To use a retail store to view and research a product and then purchase the product for less money online.
According to Codex Group, a book audience research firm in New York, people use their neighborhood stores as a form of literary dressing room: Try it on for size, but buy it elsewhere. It's a trend that shows no sign of abating, said Peter Hildick-Smith, president of Codex.
Earlier this year, his firm surveyed 5,067 book buyers from around the country about their buying habits and 28 percent said they "showroomed."
—Rosalind Bentley, "Bookstores losing browsers to Web," The Atlanta Journal-Constitution, December 17, 2011
As the last of what were once more than 500 Borders bookstores disappeared, along with hundreds of independents, Amazon helped to add a new word — "showrooming" — to the fast-evolving digital lexicon.

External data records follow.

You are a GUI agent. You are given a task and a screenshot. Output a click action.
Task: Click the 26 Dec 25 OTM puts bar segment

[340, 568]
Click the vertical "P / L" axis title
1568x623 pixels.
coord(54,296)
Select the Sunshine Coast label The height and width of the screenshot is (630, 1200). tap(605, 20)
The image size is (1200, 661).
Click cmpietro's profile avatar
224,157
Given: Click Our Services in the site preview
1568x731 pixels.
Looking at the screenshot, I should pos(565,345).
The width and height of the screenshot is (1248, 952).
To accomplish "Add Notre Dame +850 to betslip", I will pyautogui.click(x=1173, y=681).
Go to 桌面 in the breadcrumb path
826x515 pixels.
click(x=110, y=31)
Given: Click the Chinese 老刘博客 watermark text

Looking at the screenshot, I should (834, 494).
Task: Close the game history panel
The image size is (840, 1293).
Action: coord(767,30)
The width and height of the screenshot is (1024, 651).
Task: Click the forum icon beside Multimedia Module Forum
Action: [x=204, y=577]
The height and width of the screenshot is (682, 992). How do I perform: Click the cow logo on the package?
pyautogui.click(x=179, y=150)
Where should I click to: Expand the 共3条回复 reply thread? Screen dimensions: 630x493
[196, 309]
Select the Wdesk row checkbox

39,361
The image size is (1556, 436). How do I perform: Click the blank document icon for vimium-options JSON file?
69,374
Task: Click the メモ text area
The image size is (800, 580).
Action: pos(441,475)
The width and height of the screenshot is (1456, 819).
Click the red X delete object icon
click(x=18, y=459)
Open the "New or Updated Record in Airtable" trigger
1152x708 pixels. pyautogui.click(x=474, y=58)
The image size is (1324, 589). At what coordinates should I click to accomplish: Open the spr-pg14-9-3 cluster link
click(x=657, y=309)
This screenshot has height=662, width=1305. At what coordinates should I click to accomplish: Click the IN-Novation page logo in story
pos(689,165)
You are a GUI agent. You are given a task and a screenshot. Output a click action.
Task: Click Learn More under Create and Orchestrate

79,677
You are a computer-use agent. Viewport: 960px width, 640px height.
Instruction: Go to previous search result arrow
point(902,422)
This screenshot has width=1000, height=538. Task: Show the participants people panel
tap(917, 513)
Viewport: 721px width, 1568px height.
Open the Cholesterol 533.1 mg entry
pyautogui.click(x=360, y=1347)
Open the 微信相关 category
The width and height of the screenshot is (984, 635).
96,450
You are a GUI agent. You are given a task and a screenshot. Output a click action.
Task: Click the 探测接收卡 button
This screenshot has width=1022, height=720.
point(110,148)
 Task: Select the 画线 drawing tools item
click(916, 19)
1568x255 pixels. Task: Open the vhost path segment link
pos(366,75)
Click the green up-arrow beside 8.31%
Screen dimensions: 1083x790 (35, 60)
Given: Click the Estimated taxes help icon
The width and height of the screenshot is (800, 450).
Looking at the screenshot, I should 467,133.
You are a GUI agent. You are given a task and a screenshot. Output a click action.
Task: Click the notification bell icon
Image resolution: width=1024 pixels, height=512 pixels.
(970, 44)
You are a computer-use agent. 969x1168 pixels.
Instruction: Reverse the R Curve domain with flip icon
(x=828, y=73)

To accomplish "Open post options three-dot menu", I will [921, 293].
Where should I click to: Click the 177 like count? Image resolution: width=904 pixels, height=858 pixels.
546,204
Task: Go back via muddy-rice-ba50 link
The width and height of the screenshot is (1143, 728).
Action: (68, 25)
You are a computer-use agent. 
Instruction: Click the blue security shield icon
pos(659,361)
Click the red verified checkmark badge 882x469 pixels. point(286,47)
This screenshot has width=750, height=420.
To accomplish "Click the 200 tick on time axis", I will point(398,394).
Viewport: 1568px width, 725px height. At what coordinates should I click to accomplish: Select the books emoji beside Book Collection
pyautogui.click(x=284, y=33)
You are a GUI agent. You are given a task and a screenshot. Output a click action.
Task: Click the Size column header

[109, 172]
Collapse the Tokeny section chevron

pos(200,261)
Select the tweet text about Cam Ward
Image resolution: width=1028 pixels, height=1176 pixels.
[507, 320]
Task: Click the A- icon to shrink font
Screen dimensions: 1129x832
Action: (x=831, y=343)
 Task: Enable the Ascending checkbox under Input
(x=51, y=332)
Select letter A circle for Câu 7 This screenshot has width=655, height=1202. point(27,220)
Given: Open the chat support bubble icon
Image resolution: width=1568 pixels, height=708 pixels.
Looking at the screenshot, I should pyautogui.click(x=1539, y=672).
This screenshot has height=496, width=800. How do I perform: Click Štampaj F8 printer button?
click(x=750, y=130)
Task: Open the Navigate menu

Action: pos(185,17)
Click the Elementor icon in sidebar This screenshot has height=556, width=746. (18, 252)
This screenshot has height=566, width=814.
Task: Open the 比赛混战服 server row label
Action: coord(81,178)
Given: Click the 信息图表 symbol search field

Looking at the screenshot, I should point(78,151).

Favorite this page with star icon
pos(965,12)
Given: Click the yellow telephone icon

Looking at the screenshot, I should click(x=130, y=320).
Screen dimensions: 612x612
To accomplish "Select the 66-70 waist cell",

—John Barber, "Amazon's 'showrooming' tactic the latest to enrage booksellers," The Globe and Mail, December 23, 2011
Bookstore owners everywhere have a lurking suspicion: that the customers who type into their smartphones while browsing in the store, and then leave, are planning to buy the books online later — probably at a steep discount from the bookstores' archrival, Amazon.com.
Now a survey has confirmed that the practice, known among booksellers as showrooming, is not a figment of their imaginations.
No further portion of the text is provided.